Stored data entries

::::::::::

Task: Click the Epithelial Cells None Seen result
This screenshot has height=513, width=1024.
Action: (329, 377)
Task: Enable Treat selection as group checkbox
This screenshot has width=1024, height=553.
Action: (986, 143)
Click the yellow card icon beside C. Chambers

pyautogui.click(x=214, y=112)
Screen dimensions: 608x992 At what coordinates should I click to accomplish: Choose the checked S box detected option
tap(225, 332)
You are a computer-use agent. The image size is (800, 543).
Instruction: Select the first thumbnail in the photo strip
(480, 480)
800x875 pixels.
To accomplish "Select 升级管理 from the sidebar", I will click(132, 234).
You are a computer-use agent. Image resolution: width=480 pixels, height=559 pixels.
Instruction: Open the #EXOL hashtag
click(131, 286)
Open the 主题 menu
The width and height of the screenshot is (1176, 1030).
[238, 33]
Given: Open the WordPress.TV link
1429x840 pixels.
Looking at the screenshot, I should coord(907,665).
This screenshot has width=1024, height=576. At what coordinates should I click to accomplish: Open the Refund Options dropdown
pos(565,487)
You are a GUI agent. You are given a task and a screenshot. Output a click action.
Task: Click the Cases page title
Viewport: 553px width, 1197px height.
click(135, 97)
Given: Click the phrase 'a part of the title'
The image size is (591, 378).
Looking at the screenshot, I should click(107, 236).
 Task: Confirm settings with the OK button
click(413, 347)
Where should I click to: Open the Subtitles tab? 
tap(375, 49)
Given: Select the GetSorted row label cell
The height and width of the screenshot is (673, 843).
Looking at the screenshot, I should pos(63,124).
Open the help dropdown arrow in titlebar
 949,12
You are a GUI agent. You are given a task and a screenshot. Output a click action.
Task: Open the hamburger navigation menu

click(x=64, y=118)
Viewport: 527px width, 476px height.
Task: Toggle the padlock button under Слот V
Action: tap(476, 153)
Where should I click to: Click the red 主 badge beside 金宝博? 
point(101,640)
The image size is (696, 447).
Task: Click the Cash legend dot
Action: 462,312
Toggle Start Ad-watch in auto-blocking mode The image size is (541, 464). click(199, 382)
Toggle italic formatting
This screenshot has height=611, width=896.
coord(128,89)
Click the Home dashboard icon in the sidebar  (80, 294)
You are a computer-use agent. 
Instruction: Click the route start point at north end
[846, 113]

::::::::::

◆ **Exercise objective**
Report each line of the data in which "sidebar" occurs.

◆ **Response to this exercise**
To accomplish "Select 升级管理 from the sidebar", I will click(132, 234).
Click the Home dashboard icon in the sidebar  (80, 294)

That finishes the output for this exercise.